▶ [CONSIGNE]:
Pouvez-vous reproduire mot pour mot la partie du texte sur Harry Potter qui s'ouvre sur les mots contenant « Rencontre avec J. » et se termine par « Erik L'Homme, Bragelonne. » ?

Les aventures de Harry Potter :
Harry Potter à l'école des sorciers, tome I, Gallimard.
Harry Potter et la chambre des sorciers, tome II, Gallimard.
Harry Potter et le prisonnier d'Azkaban, tome III, Gallimard.
Harry Potter et la coupe de feu, tome IV, Gallimard.
(Traduits de l'anglais par Jean-François Ménard. Grand format : environ 250 DH. Format poche, folio junior : environ 70 DH. Existe aussi en coffret).
Pour en savoir plus sur Harry Potter :
Le Quidditch à travers les âges, Gallimard.
Les animaux fantastiques, Gallimard.
Rencontre avec J. K. Rowling, interview de Florence Meyere, critique de livres pour enfants.
Des études pour mieux comprendre le phénomène :
Harry Potter, les raisons d'un succès, Isabelle Smadja, PUF.
L'enchantement Harry Potter, la psychologie de l'enfant nouveau, Benoît Virole, Pluriel.
D'autres livres un peu de la «même famille» :
Peggy Sue et les fantômes, Serge Brussolo, Plon.
Chroniques de Narmia, Clivres Staples Lewis, Gallimard.
A la croisée des mondes, Philip Pullman, Gallimard.
Mondes de Chrestomancia, Diana Wynne Jones, Gallimard.
Qadehar le Sorcier, Erik L'Homme, Bragelonne.
Tom Cox, Franck Krebs, Seuil.
Kevin et les magiciens, Le Rocher
Darren Chan, Pocket.

A peine huit ans, déjà l'envoûtement


Simon vient d'avoir huit ans et il a déjà lu tous les Harry Potter : quatre tomes d'environ X pages, tant de pages au total en un an. Il a beau lire tous les soirs dans son lit, " sinon [il] ne dors pas ”, aucun livre ne lui fait le même effet que Harry Potter, à part Peggy Sue peut-être (héroïne de Serge Brussolo). Harry, c'est " son premier livre de sorcier ”. Le premier tome, Harry Potter à l'école des sorciers, il ne l'a pas lu lui-même. Sa grand mère l'avait offert à sa sœur. Le livre est resté quelques temps sur les rayons de la bibliothèque jusqu'à ce qu'un " copain de France ” vienne pour les " vacances d'avril ”. " Il nous a dit qu'il connaissait et que c'était bien. Alors pendant toutes les vacances, une amie de Maman nous en a lu un chapitre par jour. Une fois, j'ai même eu droit à deux chapitres pour moi tout seul parce que je n'avais pas pu aller au parc d'attraction avec les autres. A la fin des vacances, on avait fini le premier. Mais j'avais envie de savoir ce qui allait se passer dans les autres alors j'ai continué tout seul. Un peu tous les soirs. ”

[Éléments d'un jeu de données]

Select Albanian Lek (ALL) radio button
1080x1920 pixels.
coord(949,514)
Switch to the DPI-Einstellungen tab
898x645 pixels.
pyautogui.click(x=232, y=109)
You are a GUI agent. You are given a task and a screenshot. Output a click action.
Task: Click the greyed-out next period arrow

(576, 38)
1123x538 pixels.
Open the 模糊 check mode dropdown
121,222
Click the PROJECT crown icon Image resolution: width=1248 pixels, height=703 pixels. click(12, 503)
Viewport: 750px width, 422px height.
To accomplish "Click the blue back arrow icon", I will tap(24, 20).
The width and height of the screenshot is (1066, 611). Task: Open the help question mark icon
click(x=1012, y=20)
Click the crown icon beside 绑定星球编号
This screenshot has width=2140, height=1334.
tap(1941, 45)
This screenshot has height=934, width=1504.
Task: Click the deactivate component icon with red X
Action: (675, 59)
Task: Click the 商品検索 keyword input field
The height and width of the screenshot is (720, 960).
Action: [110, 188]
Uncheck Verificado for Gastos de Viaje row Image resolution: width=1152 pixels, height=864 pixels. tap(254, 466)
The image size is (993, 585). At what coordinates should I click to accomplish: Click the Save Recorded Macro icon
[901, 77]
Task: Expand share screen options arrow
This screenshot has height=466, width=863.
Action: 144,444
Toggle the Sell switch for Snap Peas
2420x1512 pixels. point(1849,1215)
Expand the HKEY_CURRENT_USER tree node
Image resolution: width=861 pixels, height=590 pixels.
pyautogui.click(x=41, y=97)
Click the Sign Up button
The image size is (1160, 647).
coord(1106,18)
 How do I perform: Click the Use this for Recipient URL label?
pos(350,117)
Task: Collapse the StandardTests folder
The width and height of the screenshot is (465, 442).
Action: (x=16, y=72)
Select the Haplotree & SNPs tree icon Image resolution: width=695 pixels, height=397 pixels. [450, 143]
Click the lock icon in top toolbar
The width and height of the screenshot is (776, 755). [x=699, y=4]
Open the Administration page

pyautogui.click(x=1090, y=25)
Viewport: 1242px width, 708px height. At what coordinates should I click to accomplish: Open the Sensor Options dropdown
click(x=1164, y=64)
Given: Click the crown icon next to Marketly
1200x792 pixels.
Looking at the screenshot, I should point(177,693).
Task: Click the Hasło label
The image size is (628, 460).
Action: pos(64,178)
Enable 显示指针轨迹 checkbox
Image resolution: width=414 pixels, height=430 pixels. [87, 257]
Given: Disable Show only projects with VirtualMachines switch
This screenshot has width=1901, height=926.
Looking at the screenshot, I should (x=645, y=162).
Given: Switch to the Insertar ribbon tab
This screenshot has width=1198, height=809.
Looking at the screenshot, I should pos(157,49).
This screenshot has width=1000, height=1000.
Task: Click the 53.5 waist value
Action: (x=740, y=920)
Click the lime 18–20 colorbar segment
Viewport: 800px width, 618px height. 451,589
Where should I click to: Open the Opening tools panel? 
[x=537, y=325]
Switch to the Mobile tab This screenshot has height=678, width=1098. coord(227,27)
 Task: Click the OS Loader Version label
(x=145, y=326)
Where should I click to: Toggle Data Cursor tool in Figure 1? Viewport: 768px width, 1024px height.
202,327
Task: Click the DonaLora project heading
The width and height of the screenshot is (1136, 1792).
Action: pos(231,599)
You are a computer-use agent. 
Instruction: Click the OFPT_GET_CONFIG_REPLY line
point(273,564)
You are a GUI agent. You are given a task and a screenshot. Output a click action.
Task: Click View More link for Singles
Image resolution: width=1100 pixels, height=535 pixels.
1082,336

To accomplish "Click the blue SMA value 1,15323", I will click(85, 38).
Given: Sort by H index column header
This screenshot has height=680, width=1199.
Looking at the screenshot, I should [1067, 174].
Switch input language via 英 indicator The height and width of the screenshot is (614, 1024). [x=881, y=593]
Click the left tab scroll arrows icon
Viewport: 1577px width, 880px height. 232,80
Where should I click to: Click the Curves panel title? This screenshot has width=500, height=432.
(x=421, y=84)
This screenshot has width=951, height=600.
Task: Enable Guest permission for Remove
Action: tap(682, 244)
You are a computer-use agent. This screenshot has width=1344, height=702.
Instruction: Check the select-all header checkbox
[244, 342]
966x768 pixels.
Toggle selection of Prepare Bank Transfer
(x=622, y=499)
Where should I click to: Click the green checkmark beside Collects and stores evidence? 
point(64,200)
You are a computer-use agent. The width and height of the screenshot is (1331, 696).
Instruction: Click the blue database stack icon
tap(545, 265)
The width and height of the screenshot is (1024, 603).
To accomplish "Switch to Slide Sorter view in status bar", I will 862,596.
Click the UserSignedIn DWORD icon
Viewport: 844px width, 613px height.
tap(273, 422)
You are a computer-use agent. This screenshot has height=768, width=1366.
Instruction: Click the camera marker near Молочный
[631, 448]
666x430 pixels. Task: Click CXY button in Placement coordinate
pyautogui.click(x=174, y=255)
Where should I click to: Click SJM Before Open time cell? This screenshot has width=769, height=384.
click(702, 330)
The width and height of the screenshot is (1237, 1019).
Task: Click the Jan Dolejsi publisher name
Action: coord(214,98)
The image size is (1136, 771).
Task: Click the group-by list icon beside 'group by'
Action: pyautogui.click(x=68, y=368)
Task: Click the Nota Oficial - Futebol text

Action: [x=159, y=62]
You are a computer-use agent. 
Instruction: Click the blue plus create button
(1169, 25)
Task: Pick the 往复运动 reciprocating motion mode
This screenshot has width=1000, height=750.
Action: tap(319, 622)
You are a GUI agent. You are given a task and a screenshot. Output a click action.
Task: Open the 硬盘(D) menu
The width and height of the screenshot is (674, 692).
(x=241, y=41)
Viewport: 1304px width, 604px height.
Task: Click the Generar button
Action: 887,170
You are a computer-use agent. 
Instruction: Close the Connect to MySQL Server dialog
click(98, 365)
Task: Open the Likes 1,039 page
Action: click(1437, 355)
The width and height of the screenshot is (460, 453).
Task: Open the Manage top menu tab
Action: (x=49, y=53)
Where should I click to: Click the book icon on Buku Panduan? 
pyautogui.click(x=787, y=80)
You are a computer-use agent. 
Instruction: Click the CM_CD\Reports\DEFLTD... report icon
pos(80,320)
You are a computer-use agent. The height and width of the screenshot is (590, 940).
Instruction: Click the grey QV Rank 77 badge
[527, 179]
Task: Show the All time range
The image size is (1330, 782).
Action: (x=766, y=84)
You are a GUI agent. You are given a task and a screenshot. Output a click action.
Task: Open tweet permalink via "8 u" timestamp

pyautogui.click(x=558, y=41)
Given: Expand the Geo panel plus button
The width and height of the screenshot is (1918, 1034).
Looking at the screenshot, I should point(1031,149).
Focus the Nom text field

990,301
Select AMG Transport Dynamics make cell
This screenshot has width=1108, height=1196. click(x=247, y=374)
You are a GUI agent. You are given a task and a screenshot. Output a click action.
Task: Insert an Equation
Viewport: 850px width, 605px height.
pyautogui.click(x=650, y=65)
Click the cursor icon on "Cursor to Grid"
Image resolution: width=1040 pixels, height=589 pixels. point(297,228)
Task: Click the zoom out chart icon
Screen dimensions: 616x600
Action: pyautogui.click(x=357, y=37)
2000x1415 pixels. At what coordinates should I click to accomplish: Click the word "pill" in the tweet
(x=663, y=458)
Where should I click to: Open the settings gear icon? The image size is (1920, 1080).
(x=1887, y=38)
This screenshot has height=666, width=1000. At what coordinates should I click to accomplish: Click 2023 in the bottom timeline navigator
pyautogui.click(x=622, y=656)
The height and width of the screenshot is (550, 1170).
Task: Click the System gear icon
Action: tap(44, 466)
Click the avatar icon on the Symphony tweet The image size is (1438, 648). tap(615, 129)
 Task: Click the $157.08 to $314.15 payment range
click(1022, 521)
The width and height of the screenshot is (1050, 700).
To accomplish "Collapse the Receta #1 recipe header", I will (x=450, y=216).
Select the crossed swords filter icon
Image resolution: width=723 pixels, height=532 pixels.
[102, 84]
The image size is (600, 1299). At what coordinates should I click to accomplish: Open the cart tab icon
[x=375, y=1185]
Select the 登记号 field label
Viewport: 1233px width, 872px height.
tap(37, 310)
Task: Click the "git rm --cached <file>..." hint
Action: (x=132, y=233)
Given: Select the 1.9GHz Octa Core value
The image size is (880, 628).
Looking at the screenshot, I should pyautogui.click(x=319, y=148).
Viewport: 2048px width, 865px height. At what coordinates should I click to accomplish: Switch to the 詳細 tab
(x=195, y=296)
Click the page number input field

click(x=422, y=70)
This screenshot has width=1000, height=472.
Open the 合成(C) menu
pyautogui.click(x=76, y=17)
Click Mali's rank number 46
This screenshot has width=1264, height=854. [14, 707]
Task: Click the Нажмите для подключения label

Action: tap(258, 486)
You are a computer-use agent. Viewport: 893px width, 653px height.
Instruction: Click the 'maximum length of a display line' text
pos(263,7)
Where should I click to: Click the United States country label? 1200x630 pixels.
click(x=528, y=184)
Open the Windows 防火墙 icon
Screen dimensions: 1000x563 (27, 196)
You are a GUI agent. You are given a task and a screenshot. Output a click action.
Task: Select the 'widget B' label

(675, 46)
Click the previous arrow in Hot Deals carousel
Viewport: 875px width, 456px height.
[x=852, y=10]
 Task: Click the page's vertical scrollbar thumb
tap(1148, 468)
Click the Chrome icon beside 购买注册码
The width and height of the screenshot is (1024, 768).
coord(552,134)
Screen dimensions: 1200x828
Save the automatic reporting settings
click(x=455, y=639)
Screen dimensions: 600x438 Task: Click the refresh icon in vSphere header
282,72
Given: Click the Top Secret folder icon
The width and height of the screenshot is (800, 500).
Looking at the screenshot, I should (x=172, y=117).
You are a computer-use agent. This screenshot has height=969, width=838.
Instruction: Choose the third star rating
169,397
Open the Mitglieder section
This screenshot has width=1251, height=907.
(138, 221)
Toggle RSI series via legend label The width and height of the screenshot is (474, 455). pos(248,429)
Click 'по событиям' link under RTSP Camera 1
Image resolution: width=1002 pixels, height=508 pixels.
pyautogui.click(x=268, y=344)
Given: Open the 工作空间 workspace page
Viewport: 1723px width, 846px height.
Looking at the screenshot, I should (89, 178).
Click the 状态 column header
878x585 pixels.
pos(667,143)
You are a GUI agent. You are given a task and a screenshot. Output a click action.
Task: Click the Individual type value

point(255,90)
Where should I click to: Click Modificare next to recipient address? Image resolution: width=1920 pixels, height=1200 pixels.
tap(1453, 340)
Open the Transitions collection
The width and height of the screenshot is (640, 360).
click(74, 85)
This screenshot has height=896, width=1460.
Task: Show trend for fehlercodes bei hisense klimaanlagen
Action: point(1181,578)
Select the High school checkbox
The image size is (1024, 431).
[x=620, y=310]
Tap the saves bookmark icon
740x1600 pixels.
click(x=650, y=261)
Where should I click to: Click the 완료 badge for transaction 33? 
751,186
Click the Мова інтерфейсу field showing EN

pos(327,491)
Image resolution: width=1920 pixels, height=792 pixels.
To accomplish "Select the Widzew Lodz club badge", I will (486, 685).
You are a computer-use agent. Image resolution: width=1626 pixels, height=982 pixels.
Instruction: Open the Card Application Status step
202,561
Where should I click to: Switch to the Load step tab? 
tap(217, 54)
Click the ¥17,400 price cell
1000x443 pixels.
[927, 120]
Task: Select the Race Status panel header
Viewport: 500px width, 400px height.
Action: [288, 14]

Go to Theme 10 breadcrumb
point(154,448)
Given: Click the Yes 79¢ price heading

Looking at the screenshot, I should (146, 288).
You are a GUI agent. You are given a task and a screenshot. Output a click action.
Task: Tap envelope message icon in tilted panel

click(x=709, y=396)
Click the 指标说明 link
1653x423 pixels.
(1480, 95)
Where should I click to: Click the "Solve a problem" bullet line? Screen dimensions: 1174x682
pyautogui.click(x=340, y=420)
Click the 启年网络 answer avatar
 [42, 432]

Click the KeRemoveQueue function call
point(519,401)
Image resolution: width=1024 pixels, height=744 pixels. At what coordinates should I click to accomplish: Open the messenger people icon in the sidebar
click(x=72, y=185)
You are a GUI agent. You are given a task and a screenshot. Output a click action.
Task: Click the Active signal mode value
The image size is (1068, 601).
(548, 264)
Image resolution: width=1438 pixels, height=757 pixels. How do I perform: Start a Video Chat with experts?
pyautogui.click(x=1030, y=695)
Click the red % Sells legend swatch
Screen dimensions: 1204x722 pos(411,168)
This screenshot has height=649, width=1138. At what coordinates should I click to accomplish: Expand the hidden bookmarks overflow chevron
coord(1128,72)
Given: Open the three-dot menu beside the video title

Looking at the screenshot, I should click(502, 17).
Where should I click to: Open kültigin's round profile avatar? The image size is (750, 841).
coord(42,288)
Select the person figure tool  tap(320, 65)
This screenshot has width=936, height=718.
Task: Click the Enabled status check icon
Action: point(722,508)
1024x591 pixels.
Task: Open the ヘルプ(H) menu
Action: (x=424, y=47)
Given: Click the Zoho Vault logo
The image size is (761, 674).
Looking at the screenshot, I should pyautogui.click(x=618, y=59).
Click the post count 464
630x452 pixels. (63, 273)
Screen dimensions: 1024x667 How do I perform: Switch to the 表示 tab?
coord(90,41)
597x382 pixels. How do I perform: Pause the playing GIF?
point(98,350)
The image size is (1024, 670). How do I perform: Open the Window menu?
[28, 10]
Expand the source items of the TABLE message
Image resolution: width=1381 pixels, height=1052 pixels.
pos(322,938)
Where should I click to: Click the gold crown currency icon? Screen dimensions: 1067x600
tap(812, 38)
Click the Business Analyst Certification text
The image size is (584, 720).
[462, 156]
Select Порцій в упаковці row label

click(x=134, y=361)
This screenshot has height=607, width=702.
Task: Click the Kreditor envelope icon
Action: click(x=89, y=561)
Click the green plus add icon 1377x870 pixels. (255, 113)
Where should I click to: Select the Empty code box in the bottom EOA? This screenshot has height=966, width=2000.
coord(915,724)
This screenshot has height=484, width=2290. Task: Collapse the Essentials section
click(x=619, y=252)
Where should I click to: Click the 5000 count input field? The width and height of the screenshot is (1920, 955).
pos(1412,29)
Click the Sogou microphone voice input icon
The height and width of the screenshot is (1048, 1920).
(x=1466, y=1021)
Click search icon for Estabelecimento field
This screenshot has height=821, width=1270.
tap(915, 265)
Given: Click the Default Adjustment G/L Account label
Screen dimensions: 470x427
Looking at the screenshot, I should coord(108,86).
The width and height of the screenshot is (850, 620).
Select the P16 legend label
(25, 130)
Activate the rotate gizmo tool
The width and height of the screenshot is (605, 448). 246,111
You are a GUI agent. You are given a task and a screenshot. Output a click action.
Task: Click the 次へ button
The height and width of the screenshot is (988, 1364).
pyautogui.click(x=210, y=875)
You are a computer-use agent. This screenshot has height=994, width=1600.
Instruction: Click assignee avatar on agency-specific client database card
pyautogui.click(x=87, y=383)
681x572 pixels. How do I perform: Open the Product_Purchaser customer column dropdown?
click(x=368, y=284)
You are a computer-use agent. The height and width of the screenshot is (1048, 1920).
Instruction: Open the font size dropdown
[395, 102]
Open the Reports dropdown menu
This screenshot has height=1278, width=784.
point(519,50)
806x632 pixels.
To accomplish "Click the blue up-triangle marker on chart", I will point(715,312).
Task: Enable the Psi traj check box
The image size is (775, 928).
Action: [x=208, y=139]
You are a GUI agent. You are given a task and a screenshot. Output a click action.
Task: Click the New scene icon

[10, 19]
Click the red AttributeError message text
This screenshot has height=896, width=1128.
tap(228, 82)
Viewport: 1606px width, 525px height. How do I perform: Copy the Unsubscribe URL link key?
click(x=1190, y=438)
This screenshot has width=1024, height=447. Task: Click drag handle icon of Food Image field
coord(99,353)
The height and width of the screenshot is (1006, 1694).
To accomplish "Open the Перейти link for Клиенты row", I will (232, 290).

▶ [RÉPONSE RÉDIGÉE]:
Rencontre avec J. K. Rowling, interview de Florence Meyere, critique de livres pour enfants.
Des études pour mieux comprendre le phénomène :
Harry Potter, les raisons d'un succès, Isabelle Smadja, PUF.
L'enchantement Harry Potter, la psychologie de l'enfant nouveau, Benoît Virole, Pluriel.
D'autres livres un peu de la «même famille» :
Peggy Sue et les fantômes, Serge Brussolo, Plon.
Chroniques de Narmia, Clivres Staples Lewis, Gallimard.
A la croisée des mondes, Philip Pullman, Gallimard.
Mondes de Chrestomancia, Diana Wynne Jones, Gallimard.
Qadehar le Sorcier, Erik L'Homme, Bragelonne.